Even with robust risk management, insurance can help transfer residual risks. For example, if physical damage occurs due to the inadvertent introduction of off-spec CO2 into the system, existing risk transfer solutions can be adapted to cover the resulting damage.
However, this new business ecosystem can lead to potential losses beyond physical damage. For example, control protocols along the CCS value chain are designed to detect off-spec CO2. If detected, risk mitigation procedures may include venting the CO2 to prevent damage.
“When a cement plant, for example, in the past simply emitted CO2 into the atmosphere, they did not have to think about the molecular stability driven by impurities of that CO2,” explains Maria Arana. “When they capture the CO2 they emit and feed it into a CCS value chain, it becomes critical to have quality control processes and to think about what happens if a contaminated batch is detected at any point in the value chain. The consequences could be both serious and complex. Typically, the infrastructure operator at the place and moment of detection will have strict protocols to initiate a purposeful venting process to avoid further contamination or damage to the infrastructure.”
With the risks identified, various off-take agreements between CCS stakeholders allocate the associated liabilities. While there is no universally accepted standard for how this liability is contractually allocated, but two key complexities are often considered.
“The contracts are often structured in such a way that if one of the emitters is found to have provided off-spec CO2, it will be liable for cleaning and remediation costs, as well as any financial losses incurred by the other emitters,” says Maria Arana.
In partnership with HDI Global, Marsh has launched a new insurance product designed to cover this specific risk in interdependent CCS value chains.
This innovative solution can provide:
a. Carbon credits losses of co-emitters.
b. Other financial losses incurred by co-emitters.
c.
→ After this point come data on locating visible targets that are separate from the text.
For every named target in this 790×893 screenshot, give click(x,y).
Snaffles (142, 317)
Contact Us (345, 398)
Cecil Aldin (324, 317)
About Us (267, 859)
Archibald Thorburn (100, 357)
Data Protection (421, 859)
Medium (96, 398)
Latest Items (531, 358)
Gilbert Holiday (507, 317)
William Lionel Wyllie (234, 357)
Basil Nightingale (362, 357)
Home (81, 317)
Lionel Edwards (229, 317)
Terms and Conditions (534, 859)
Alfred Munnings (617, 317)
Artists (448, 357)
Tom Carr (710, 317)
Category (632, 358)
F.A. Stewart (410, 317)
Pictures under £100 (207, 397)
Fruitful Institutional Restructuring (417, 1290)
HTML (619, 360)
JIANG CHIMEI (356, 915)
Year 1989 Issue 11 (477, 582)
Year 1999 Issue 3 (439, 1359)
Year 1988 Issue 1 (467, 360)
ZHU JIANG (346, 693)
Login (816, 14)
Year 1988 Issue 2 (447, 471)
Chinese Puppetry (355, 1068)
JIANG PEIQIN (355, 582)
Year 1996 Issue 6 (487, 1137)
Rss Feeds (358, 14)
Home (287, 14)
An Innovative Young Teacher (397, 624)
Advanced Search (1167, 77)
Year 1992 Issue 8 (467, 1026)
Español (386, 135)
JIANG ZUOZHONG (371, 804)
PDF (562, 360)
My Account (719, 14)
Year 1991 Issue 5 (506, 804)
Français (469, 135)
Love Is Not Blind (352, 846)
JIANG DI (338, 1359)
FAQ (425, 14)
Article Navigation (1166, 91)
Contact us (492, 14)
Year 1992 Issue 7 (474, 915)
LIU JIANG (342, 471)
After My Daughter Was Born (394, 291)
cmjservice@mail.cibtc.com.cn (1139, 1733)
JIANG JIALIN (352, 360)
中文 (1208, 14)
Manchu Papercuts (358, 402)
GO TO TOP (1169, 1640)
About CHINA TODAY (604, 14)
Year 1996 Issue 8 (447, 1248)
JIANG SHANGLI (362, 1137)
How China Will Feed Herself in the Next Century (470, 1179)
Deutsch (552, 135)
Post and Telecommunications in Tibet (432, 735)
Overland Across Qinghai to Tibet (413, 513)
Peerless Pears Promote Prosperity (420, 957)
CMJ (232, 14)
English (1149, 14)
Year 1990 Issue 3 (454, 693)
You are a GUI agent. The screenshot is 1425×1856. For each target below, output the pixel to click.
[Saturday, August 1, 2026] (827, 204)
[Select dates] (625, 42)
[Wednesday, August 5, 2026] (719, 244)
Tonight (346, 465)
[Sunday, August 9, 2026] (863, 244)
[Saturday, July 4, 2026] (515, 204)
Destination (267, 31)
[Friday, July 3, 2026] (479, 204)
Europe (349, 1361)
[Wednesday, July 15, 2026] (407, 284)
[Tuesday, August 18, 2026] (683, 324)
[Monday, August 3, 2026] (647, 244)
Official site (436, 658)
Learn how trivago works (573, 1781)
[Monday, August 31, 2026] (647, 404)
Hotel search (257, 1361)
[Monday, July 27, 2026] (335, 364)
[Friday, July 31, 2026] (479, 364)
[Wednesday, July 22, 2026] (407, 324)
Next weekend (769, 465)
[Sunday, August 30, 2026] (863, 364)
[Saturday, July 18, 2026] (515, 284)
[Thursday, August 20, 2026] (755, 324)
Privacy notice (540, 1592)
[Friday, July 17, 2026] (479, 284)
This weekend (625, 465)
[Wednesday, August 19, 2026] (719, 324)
Remediation and decontamination costs for the facilities involved.
As companies play their part in the transition to net-zero, it is essential for them to anticipate, mitigate, and transfer residual risks associated with carbon capture and storage.
This new solution complements Marsh’s existing solution that offers non-damage coverage for unexpected leakages from the storage site itself, underwritten by Canopius and Hiscox.
“Many of the new risk concerns come back to the element of interdependence in the ecosystem, with multi-stakeholder value chains,” says Hannah Jennings. “With these innovative solutions, we hope to enable the CCS industry and support our clients in their efforts to decarbonise.”